Nada hace pesar tanto el corazón como la muerte de un hombre justo. Ahora,
cuando se trata de un exgobernante, se le suma el dolor y el desconsuelo.
Hay tan pocos gobernantes que como Pepe Mujica entren al gobierno y salgan
tan pobres como entraron, que salgan sin la intención de perpetuarse en el
poder, que gobiernen para los desposeídos, que luchen contra la pobreza y
aquellos que la causan, que, siendo ellos dignos y justos, luchen por la dignidad
del ser humano y la justicia social.
La humildad acompañó al hombre justo, y no podía ser de otra forma, no lloró
sobre el pasado, luchó para que ese pasado no se repitiera, y fue feliz.
Cuán pocos gobernantes, o exgobernantes son felices y pueden dormir con la
conciencia tranquila sabiendo que no se enriquecieron durante su gobierno y
que no continúan enriqueciéndose tras abandonar el poder, que pueden decir,
goberné para los desposeídos, para los olvidados, para los despreciados, para
los huérfanos de fortuna.
Goberné para la mujer abusada, para aquel al que le niegan el derecho a ser
quién es, a proclamar su sexualidad, para aquella que le niegan el derecho a
decidir sobre su cuerpo.
Goberné, no en busca de halagos, o de brillar en las reuniones de los
poderosos, goberné para denunciar el costo de los brillos en las reuniones de los
poderosos y abracé a quien servía.
No son los años de cárcel, la tortura, los atentados contra su vida, los ataques
de sus enemigos lo que quedará en la historia, será la sonrisa bonachona, el
abrazo a quien lo necesitaba, el irse sonriendo con la tranquilidad de que fue un
hombre justo y como tal luchó por la justicia.

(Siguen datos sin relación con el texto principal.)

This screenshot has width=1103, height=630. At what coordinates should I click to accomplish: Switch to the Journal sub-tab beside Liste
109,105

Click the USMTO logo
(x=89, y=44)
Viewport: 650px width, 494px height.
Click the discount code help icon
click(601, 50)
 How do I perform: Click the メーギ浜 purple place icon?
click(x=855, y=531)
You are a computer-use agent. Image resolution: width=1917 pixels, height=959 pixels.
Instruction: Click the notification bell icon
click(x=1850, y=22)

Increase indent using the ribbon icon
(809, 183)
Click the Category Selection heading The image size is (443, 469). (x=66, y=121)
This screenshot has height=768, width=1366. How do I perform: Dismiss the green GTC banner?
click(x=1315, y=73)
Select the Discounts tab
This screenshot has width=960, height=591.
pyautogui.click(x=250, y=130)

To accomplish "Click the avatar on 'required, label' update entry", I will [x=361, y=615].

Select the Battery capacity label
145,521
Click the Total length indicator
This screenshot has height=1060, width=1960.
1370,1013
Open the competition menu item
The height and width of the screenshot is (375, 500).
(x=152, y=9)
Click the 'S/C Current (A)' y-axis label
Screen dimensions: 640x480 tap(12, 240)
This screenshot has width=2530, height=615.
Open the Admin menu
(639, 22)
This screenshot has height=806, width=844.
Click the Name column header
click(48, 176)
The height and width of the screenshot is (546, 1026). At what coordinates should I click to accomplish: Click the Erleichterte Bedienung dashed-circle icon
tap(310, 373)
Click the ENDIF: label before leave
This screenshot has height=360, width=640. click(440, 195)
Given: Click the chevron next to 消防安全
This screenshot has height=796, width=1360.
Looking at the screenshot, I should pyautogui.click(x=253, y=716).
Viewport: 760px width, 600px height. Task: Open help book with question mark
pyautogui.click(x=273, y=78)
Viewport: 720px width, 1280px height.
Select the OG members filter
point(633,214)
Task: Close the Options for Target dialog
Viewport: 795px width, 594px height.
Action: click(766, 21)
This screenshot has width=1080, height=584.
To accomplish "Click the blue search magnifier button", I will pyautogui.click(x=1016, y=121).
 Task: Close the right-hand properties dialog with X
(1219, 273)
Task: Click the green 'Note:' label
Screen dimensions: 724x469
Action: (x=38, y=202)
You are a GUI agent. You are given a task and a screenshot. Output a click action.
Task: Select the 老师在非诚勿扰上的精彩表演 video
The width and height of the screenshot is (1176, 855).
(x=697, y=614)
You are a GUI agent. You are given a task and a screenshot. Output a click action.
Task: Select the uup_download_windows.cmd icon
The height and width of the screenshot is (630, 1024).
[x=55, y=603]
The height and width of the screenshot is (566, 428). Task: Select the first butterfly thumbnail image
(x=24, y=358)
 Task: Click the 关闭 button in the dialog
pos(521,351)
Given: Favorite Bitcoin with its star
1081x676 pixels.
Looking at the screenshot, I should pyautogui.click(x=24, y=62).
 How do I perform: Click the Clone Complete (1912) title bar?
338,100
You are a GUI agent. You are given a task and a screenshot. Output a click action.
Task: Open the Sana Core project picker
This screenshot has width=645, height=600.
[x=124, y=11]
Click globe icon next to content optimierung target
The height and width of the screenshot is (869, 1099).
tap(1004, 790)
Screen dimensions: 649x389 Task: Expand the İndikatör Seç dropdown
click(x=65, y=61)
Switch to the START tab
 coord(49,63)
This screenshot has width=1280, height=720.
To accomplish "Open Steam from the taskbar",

¡Cuántos Pepe Mujica hacen falta en este mundo!
Hoy, tras su muerte, muchos intentarán apropiarse de su memoria, alguno
publicará una foto deslavada, otro se reclamará su discípulo, otro dirá conocerlo,
alguno preparará frente a un espejo un discurso que lo haga brillar.
Hoy tras su muerte un campesino labrará la tierra con el mismo amor que las
manos de Pepe Mujica cultivaron el surco, el fruto y lo llevó a alimentar su
pueblo.
Por Pepe Mujica, un grito de rebeldía.
Gustavo Gac-Artigas. Poeta, novelista, dramaturgo y hombre de teatro chileno. Miembro del PEN Chile, PEN América y correspondiente de la Academia Norteamericana de la Lengua Española (ANLE).